SUPPLIED INFORMATION —
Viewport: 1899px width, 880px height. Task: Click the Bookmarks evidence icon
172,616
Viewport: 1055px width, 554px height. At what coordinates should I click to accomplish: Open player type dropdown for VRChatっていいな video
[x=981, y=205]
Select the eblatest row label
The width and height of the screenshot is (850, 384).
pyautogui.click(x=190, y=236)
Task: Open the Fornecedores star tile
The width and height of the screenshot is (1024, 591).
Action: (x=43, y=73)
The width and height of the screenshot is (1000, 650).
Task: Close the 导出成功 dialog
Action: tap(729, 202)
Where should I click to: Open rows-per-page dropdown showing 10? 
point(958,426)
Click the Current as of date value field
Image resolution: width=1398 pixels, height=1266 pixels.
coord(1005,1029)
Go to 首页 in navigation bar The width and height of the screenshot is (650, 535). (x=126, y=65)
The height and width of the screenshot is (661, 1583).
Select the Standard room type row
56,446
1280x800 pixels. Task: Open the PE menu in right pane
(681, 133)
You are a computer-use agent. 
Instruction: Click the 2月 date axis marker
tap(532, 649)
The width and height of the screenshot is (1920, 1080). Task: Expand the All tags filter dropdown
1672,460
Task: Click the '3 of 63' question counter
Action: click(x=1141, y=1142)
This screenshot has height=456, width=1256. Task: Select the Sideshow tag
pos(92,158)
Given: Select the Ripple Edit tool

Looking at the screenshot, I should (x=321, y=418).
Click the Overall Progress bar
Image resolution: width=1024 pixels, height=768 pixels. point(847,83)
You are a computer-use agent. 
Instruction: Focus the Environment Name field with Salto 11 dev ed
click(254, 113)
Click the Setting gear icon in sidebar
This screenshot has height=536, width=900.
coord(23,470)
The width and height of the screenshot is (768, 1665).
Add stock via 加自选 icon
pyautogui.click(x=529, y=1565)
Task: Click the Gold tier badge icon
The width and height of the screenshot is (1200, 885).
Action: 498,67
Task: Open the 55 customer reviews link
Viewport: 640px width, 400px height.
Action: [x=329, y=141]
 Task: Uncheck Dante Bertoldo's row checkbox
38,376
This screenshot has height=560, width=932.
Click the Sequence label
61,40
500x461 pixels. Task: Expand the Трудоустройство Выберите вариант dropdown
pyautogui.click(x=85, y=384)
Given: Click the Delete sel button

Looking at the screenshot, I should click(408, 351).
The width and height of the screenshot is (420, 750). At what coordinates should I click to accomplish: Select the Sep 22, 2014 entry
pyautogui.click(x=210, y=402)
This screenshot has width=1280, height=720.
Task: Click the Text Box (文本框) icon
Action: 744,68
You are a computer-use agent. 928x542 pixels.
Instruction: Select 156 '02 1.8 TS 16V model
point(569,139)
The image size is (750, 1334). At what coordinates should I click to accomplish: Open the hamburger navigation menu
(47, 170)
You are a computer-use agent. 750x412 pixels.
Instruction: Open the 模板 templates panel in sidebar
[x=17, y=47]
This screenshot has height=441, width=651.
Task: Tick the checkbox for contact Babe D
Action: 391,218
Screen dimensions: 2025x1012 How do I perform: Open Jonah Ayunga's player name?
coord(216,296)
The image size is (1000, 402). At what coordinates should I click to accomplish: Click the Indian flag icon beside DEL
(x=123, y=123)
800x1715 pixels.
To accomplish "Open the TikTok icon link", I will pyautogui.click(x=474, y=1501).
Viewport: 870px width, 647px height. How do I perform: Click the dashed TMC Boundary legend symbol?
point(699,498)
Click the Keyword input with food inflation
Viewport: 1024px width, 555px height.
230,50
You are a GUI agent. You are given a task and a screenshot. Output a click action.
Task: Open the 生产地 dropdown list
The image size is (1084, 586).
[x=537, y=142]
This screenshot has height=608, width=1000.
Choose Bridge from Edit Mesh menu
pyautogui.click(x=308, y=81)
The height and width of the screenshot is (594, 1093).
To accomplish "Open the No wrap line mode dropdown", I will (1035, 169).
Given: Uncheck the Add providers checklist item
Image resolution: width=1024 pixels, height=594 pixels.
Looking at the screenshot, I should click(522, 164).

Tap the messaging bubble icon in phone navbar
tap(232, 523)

TASK STATEMENT — From the material above, set down exactly the lines starting at the one with "The width and height of the screenshot is (1200, 885)." and ending at the one with "You are a computer-use agent. 928x542 pixels.", end lines included.

YOUR RESPONSE —
The width and height of the screenshot is (1200, 885).
Action: 498,67
Task: Open the 55 customer reviews link
Viewport: 640px width, 400px height.
Action: [x=329, y=141]
 Task: Uncheck Dante Bertoldo's row checkbox
38,376
This screenshot has height=560, width=932.
Click the Sequence label
61,40
500x461 pixels. Task: Expand the Трудоустройство Выберите вариант dropdown
pyautogui.click(x=85, y=384)
Given: Click the Delete sel button

Looking at the screenshot, I should click(408, 351).
The width and height of the screenshot is (420, 750). At what coordinates should I click to accomplish: Select the Sep 22, 2014 entry
pyautogui.click(x=210, y=402)
This screenshot has width=1280, height=720.
Task: Click the Text Box (文本框) icon
Action: 744,68
You are a computer-use agent. 928x542 pixels.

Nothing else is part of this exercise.